All those diet shows and specials on television have convinced many people that you can’t exercise without having a personal trainer or an expensive gym membership, however, nothing could be further from from the truth.
The simple fact is that all exercise is healthy for you no matter what that exercise might be. In order to get a good all-round exercise, you should include flexibility exercises, aerobic exercises, and resistant training. However, one does not have to lift 100 pound weights or run on a treadmill, in order to get these types of exercises.
Here are some simple exercises everyone can do:
Flexibility exercises are designed to gently stretch your muscles, giving you greater range of movement, and preventing injuries that are often caused when tight muscles are pushed beyond their comfort zone. Here are a few simple flexibility exercises that are easy and simple to do:
- Raise your arms over your head and lace your fingers together. Then gently press your arms backwards to feel resistance. Now bounce the arms back slowly and gently. This stretches the muscles in your shoulders, across your upper back and under your arms.
- Another great stretching exercise for the arms and shoulders is arm circles. Simply extend your arms out to the sides and then move your arms in front circular motions, making small circles, medium circles, and large looping circles. Now repeat the exercising moving your arms backwards.
- To stretch the backs of your legs, simply sit in a chair facing forward with your arms out in front of you. Now stand then sit, stand and sit, and repeat the process 10 to 25 times. This exercise is really more difficult than it seems so start slow.
- To stretch those back muscles, try standing with your legs apart and your arms extended in front of you. Now without bending your knees, reach gently, bend over with your arms between your legs, and slowly stretch trying to reach further and further behind you in a type of bouncing motion.
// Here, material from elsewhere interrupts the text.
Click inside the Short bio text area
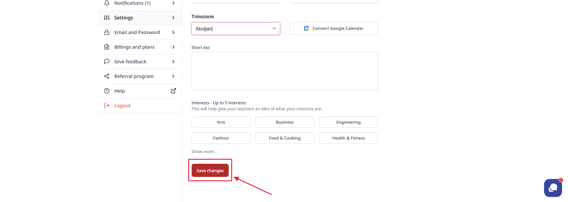The width and height of the screenshot is (568, 202). click(285, 71)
Aerobic exercises are meant to get your heart rate up and your blood pumping oxygen through your system. Many experts will tell you that you need to get your heart rate up and keep it up for 15 minutes for those aerobic exercises to do you much good, but the truth is that even a minute or two of increasing your heart rate will push oxygen through your body into your limbs.
Walking, jogging, hiking, and bouncing on a trampoline, can all be good aerobic exercises, and these exercises can easily be geared to your fitness levels. Some exercises such as swimming and walking in water are good as both aerobic exercise and resistant training.
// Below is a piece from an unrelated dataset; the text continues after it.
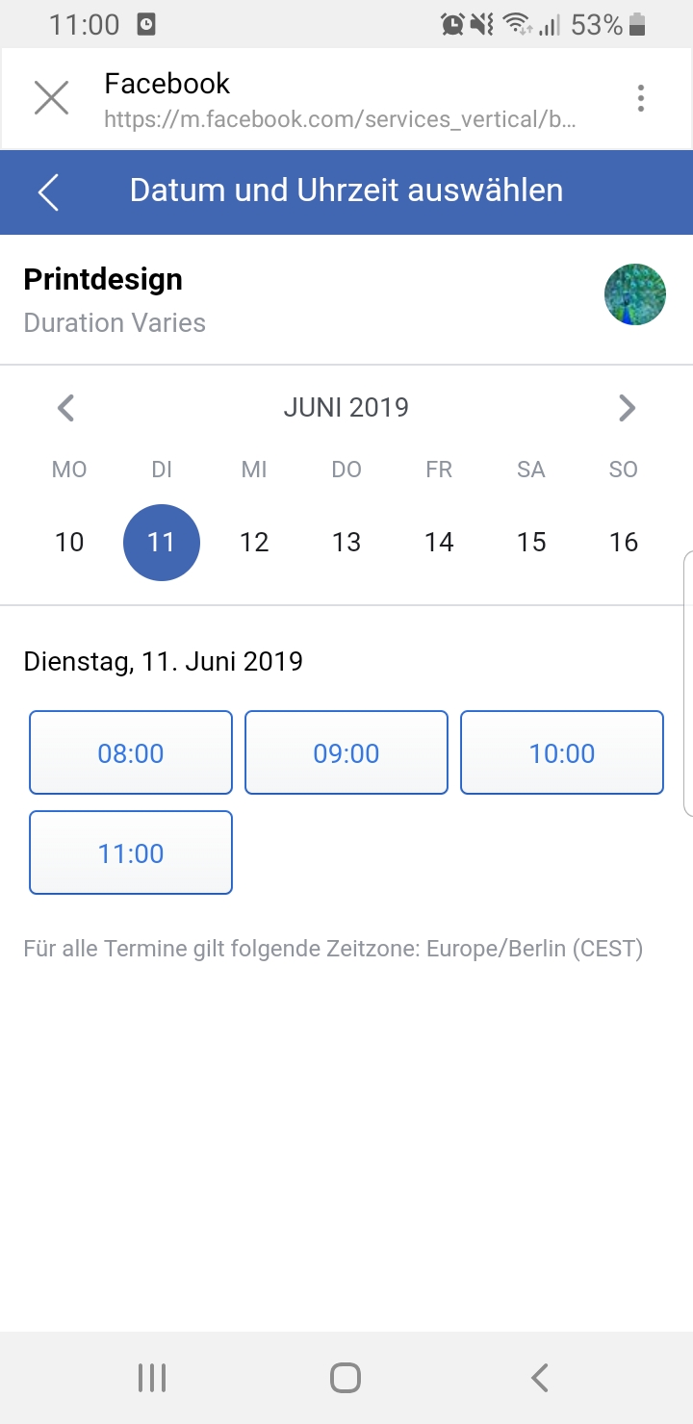Screen dimensions: 693x1424
Task: Pick Sunday the 16th
Action: [624, 543]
Resistance training helps to increase your core strength and give you better balance and muscle tone. There are a lot of simple exercises that you can do that will accomplish this goal.
Here are a few easy ones:
- Wall push-ups: Many people who have knee problems or are overweight simply can’t get down on the floor to do regular push-ups, so wall push-ups offer a workable solution. Simply stand your arm length away from the wall. Place your hands flat at about shoulder width, and slowly lower your upper body to the wall and then push it back upright.
- You can also take a walk carrying 2 or 5 pounds weights or using those wrap around weights on your wrists and ankles.
- Try standing on first one foot and then on the other for 5 to 20 seconds or longer.
There are many more simple exercises you can do that will help you to get healthy or maintain your health. The goal is to choose from a few exercises in each category and exercise in circuits.
If you aren’t used to doing much in the way of exercise at all, start slowly, exercising as little as 5 minutes twice a day, and as you build stamina, then begin increasing your exercise time by 1 or 2 minutes per session as well as increasing the number of repetitions that you do for each exercise.
If you keep at it, before you know it you will be feeling healthy, more energetic, and as though you are ready to tackle any new challenge that comes your way.
Do you find exercising a ‘chore’? Do you find some exercises easier than others? What’s your favourite way to exercise? What’s your favourite time to exercise?